The pooling threshold determines how much large-claim risk stays inside your plan before the insurer absorbs it. It is not a fixed feature - it is a lever with direct consequences in both directions. Too high, and one catastrophic claim compounds into years of adverse renewals. Too low, and you are buying protection your experience does not require. The right position is specific to your group and should be actively set - not inherited from the prior year.


04 - Target Loss Ratio and Insurer Retention

Not every premium dollar reaches a claim. A portion is retained by the insurer to cover administration, overhead, and profit - and these costs are negotiable. Your target loss ratio defines that split. It varies by carrier, shifts over time, and is rarely surfaced clearly in a standard renewal presentation. An employer who does not know their loss ratio, or how it compares to market, is assessing their renewal on incomplete information.


05 - Plan Design

Renewal is the right moment to ask whether the plan is still right - not just whether it is still affordable.

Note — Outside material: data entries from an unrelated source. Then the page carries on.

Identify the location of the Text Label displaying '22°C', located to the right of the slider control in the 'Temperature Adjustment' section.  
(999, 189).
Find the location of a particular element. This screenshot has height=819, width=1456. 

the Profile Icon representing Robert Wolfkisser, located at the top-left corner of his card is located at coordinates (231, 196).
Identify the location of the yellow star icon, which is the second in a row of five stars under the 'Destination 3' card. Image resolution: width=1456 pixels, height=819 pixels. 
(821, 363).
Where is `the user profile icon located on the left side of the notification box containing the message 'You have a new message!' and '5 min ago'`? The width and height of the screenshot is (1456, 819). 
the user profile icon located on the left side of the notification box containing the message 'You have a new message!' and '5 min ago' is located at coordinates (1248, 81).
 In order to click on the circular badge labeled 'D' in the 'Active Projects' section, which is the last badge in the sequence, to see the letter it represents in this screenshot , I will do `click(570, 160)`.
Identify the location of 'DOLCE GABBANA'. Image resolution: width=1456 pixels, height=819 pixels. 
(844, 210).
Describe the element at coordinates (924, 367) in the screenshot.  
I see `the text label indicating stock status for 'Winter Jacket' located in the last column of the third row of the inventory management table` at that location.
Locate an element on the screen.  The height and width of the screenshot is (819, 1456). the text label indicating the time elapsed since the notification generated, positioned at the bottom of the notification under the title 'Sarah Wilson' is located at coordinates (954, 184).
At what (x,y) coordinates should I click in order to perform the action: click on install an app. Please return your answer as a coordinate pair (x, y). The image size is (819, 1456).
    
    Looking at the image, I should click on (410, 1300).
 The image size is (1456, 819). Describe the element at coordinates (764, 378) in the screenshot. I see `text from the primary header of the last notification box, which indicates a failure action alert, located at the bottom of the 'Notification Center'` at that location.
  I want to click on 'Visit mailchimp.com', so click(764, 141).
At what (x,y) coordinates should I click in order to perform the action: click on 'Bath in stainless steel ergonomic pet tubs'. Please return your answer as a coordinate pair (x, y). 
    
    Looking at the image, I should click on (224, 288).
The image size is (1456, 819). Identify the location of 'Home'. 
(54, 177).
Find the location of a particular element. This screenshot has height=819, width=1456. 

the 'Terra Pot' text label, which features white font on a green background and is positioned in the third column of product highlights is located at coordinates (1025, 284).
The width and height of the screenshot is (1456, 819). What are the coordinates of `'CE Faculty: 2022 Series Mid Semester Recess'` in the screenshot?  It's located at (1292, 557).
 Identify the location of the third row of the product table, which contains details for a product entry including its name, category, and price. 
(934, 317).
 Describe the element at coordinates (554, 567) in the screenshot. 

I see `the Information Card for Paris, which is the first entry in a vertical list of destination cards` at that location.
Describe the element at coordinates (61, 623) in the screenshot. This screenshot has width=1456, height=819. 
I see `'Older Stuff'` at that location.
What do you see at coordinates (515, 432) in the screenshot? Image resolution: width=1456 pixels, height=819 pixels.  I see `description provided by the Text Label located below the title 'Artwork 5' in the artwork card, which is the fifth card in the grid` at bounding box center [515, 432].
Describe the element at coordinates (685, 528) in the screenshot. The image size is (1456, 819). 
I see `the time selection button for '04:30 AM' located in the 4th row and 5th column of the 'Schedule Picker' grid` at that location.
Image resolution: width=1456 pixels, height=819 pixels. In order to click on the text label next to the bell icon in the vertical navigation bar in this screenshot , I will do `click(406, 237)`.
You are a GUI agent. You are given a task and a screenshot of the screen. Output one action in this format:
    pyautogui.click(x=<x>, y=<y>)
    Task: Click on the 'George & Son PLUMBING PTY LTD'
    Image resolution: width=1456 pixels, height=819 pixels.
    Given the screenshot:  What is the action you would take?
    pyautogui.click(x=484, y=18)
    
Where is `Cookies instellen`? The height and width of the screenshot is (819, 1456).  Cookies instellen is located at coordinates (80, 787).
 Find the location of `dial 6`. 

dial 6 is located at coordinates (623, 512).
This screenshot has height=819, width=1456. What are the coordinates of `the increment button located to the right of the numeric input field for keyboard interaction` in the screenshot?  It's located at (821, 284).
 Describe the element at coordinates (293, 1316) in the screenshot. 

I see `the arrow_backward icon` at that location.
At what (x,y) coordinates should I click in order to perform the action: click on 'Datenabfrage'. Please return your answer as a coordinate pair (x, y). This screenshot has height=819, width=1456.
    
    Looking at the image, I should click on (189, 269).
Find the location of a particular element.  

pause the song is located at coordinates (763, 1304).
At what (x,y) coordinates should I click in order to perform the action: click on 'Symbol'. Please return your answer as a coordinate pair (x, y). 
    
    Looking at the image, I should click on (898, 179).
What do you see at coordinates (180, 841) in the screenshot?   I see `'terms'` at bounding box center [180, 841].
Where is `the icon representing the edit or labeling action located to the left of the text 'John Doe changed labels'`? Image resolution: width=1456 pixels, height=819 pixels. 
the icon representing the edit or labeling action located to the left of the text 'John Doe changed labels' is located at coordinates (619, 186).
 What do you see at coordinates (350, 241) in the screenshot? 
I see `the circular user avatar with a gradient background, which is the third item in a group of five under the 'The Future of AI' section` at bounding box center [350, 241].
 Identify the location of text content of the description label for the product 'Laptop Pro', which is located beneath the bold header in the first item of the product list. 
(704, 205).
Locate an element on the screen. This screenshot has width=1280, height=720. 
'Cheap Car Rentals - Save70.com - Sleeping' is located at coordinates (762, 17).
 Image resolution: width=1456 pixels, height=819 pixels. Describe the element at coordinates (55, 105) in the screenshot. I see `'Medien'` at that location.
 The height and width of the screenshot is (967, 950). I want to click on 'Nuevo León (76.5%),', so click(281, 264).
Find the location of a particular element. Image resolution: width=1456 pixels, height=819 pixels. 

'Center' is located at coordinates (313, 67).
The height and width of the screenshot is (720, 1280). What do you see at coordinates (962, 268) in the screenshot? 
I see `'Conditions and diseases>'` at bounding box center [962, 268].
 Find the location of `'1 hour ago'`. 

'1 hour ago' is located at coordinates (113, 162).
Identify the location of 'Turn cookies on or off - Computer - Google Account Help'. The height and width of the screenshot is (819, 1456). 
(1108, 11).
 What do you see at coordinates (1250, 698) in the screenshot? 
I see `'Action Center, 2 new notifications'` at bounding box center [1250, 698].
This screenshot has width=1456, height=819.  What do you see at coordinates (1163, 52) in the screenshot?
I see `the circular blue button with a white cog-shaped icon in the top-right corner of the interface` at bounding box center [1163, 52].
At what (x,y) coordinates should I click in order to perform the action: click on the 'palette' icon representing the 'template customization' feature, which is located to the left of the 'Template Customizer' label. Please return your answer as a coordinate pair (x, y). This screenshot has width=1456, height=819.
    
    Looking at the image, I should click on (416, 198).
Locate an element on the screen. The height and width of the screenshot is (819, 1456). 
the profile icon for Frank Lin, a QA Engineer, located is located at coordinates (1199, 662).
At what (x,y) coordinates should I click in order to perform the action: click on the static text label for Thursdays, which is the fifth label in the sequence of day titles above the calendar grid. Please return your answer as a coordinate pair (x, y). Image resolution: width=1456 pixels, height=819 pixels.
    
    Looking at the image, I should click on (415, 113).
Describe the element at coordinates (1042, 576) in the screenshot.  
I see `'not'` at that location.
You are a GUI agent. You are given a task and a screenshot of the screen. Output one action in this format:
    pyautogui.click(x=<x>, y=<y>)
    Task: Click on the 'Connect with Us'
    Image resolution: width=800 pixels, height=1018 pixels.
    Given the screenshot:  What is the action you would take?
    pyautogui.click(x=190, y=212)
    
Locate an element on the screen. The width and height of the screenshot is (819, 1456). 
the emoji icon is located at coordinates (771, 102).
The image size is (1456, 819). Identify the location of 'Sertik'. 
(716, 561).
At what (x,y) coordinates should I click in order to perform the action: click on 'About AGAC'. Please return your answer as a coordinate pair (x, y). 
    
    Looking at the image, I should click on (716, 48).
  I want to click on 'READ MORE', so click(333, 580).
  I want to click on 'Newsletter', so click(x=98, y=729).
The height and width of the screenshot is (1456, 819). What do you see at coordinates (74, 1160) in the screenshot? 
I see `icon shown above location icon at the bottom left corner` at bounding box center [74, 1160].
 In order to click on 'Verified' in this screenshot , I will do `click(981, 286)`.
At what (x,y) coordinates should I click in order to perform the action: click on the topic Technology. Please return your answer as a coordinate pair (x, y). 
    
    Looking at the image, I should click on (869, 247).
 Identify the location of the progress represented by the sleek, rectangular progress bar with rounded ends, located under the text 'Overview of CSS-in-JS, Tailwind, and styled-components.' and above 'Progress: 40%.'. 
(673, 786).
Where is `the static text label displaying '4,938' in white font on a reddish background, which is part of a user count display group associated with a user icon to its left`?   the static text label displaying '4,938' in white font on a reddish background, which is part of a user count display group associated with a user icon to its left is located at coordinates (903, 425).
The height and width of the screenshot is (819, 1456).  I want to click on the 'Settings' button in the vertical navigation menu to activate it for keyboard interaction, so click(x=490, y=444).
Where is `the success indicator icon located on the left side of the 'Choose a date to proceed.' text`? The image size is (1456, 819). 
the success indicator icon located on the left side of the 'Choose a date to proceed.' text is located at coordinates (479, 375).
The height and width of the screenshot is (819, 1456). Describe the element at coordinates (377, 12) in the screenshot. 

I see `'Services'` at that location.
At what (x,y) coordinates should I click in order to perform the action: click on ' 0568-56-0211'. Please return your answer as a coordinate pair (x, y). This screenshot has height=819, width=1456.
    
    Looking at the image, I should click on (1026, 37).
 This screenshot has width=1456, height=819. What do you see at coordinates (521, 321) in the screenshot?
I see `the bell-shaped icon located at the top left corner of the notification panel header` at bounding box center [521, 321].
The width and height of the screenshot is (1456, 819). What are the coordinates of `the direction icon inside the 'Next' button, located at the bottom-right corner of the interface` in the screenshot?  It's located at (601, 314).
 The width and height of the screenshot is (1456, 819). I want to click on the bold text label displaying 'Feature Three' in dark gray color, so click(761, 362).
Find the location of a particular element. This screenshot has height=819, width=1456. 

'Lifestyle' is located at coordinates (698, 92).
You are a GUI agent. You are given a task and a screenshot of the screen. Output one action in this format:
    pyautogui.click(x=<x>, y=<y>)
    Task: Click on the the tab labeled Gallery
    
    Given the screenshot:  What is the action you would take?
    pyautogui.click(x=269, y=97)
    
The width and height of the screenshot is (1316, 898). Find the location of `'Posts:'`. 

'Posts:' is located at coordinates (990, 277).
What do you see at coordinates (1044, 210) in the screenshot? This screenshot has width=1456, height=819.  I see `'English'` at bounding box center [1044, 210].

Cutting coverage to manage premium can quietly erode the value employees place on the program, with consequences for attraction and retention that outrun the savings. Enriching coverage without understanding utilization can generate cost with minimal impact. Every design decision has a financial dimension and a people dimension. Both require a number before anything is changed.


06 - Consultant Compensation

Broker consultant compensation is typically a percentage of total premium - rising when premiums rise, falling when they fall. That structure is reasonable. What makes it work in an employer's favour is full transparency. Employers should know what they are paying, what it funds, and whether the service being delivered warrants it. A consultant who raises this without being asked is not making a concession - they are demonstrating the standard of accountability the entire relationship should be built on.


The renewal is a moment. The preparation is the consultant's job!

A consultant worth having is not activated by the renewal package. They are already working - monitoring claims throughout the year, flagging cost trends before they entrench, conducting market surveys, and building the analytical position that will anchor every conversation with the insurer. By the time the renewal arrives, their view is already formed. The package is the confirmation, not the starting point.


The insurer arrives at every renewal fully prepared. The employers who are consistently best positioned are the ones whose consultant has been working all year - and when the renewal arrives, goes deeper still. That is the standard. And it is what the right consultant brings to every renewal.